Le président Erdogan évoque à nouveau une intervention militaire turque dans le nord de la Syrie

Durant l’automne 2018, le président turc, Recep Tayyip Erdogan, avait évoqué, à plusieurs reprises, le lancement d’une opération militaire contre les Unités de protection du peuple [YPG], c’est à dire les milices kurdes syriennes établies dans le nord de la Syrie. Seulement, ces dernières, membres des Forces démocratiques syriennes [FDS, alliance arabo-kurde], donnaient alors les utlimes coups de boutoir contre les dernières positions occupées par l’État islamique [EI ou Daesh] dans la province de Deir ez-Zor.

Pour rappel, Ankara considère les YPG comme terroristes, en raison de leur proximité avec le Parti des travailleurs du Kurdistan [PKK], à l’origine d’une sanglante guérilla en Turquie. Aussi, il est hors de question pour les autorités turques de voir les Kurdes syriens disposer d’un territoire autonome à frontière turco-syrienne.

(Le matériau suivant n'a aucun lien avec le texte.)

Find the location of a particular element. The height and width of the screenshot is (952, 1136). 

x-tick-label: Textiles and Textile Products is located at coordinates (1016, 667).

Finalement, cette opération promise ne fut pas lancée, même si Ankara put croire avoir les mains libres après l’annonce faite par le président Trump au sujet du retrait de Syrie des forces américaines, déployées en appui des FDS. Cela étant, le chef de la Maison Blanche avait menacé de « dévaster l’économie turque » en cas d’une offensive contre les milices kurdes syriennes.

Une opération turque dans le nord de la Syrie aurait au moins deux conséquences : la remise dans la nature des combattants étrangers de l’EI capturés par les FDS et une pression moins forte de ces dernières contre les cellules dormantes de l’organisation jihadiste, qui cherche à créer et à renforcer les « conditions propices à sa résurgence », selon un récent rapport des Nations unies.

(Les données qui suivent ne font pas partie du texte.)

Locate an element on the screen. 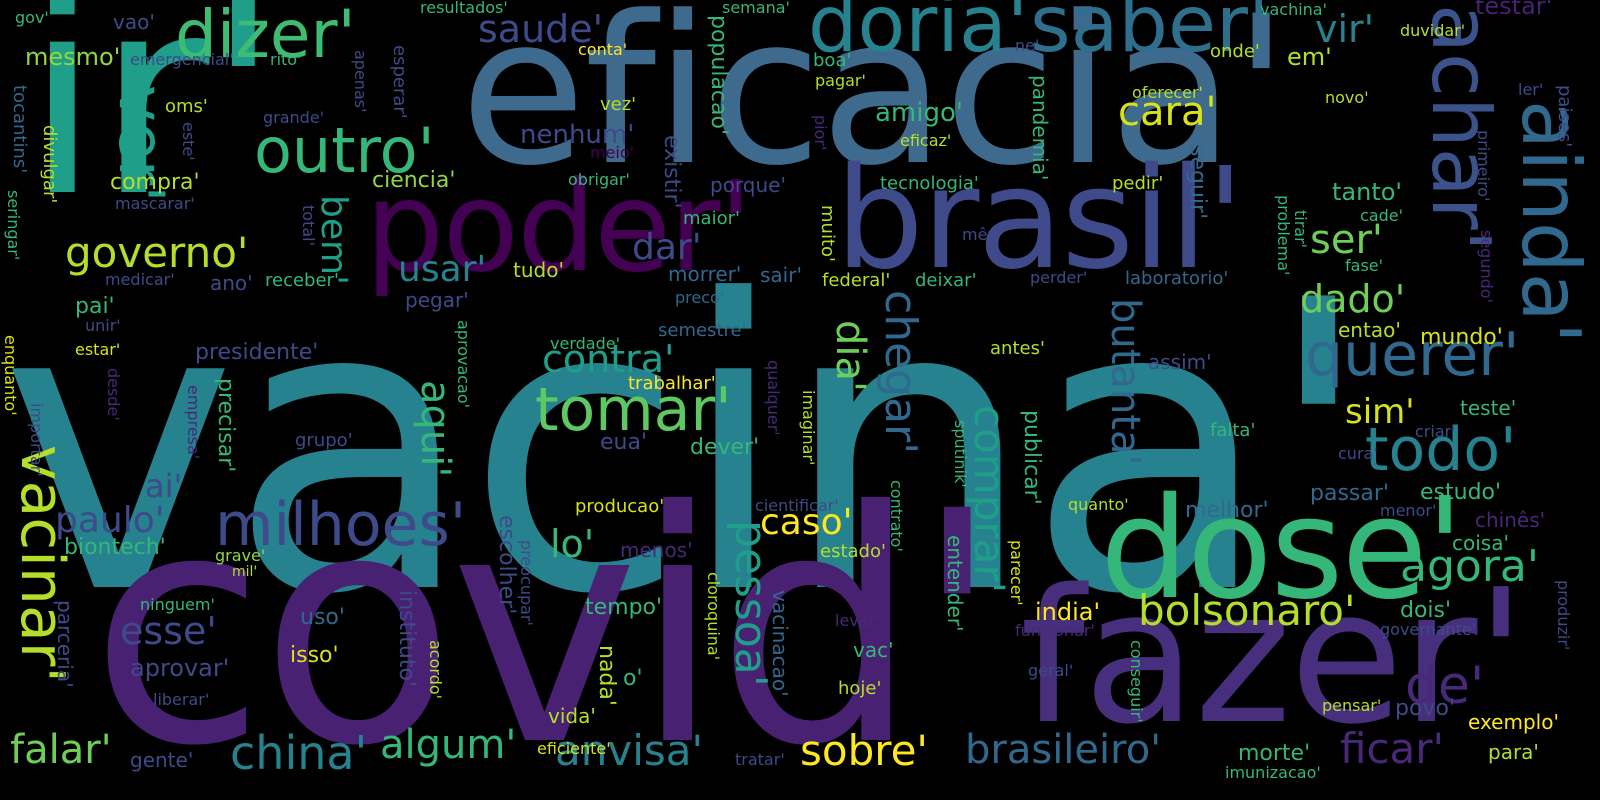 Image resolution: width=1600 pixels, height=800 pixels. word-levar: levar' is located at coordinates (858, 620).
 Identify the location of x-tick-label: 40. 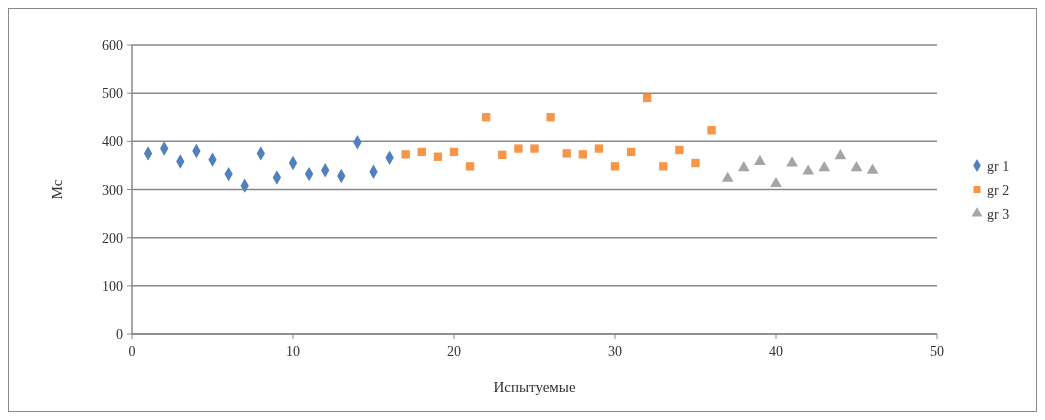
(776, 352).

Aussi, les États-Unis ont proposé à la Turquie d’instaurer une zone tampon entre la frontière turque et les territoires passés sous le contrôle des milices kurdes syriennes. Et, depuis maintenant plus de six mois, les discussions entamées à cette fin n’ont guère avancé.

Le 24 juillet, le chef de la diplomatie turque, Mevlüt Cavusoglu, a fait part de l’impatience de son pays.

« Les nouvelles propositions américaines ne sont pas à un niveau satisfaisant. Nous devons le dire clairement. Nous avons l’impression qu’ils [les États-Unis] essaient de gagner du temps. Nous devons trouver au plus vite un accord sur la zone de sécurité. Nous sommes à bout de patience », a en effet déclaré M. Cavusoglu.

Le 4 août, et alors qu’une délégation de militaires américains étaient attendue à Ankara pour évoquer cette zone de sécurité, le président Erdogan a de nouveau évoqué le lancement d’une opération militaire turque dans le nord de la Syrie, à l’est de l’Euphrate, après celles menées en 2016 [Jarabulus et al-Bab] et en 2018 [contre le canton d’Afrin, nldr].

« Nous sommes entrés dans Afrin, Jarabulus, al-Bab. Nous allons maintenant entrer dans l’est de l’Euphrate. Nous avons partagé cette information avec la Russie et les États-Unis. Tant que les agressions continueront, nous ne pourrons rester silencieux. […] Ankara patiente depuis un certain temps mais cette patience a une fin », a en effet déclaré M. Erdogan.

Il n’est pas exclu que cette déclaration du président turc ait été faite pour mettre la pression sur les discussions en cours avec la partie américaine. Cependant, une opération de la Turquie contre les YPG compliquerait davantage une situation qui l’est déjà bien assez.

Dans un entretien donné au Journal du Dimanche, Jean-Charles Brisard, le président du Centre d’analyse du terrorisme, a affirmé qu’il y aurait eu « environ 400 attaques » commises par Daesh dans le nord-est de la Syrie depuis la fin de son « califat » physique », en mars dernier. Outre la question des jihadistes étrangers retenus prisonniers par les FDS [et dont les pays d’origine ne souhaitent pas le retour], la coalition anti-EI dirigée par les États-Unis y est encore active.

« Il faudra aider nos partenaires des FDS à passer au tamis l’Est de l’Euphrate, à détruire les cellules dormantes, et à empêcher tout regain », avait déclaré Florence Parly, la ministre des Armées, lors d’un déplacement à Pau, en juin dernier.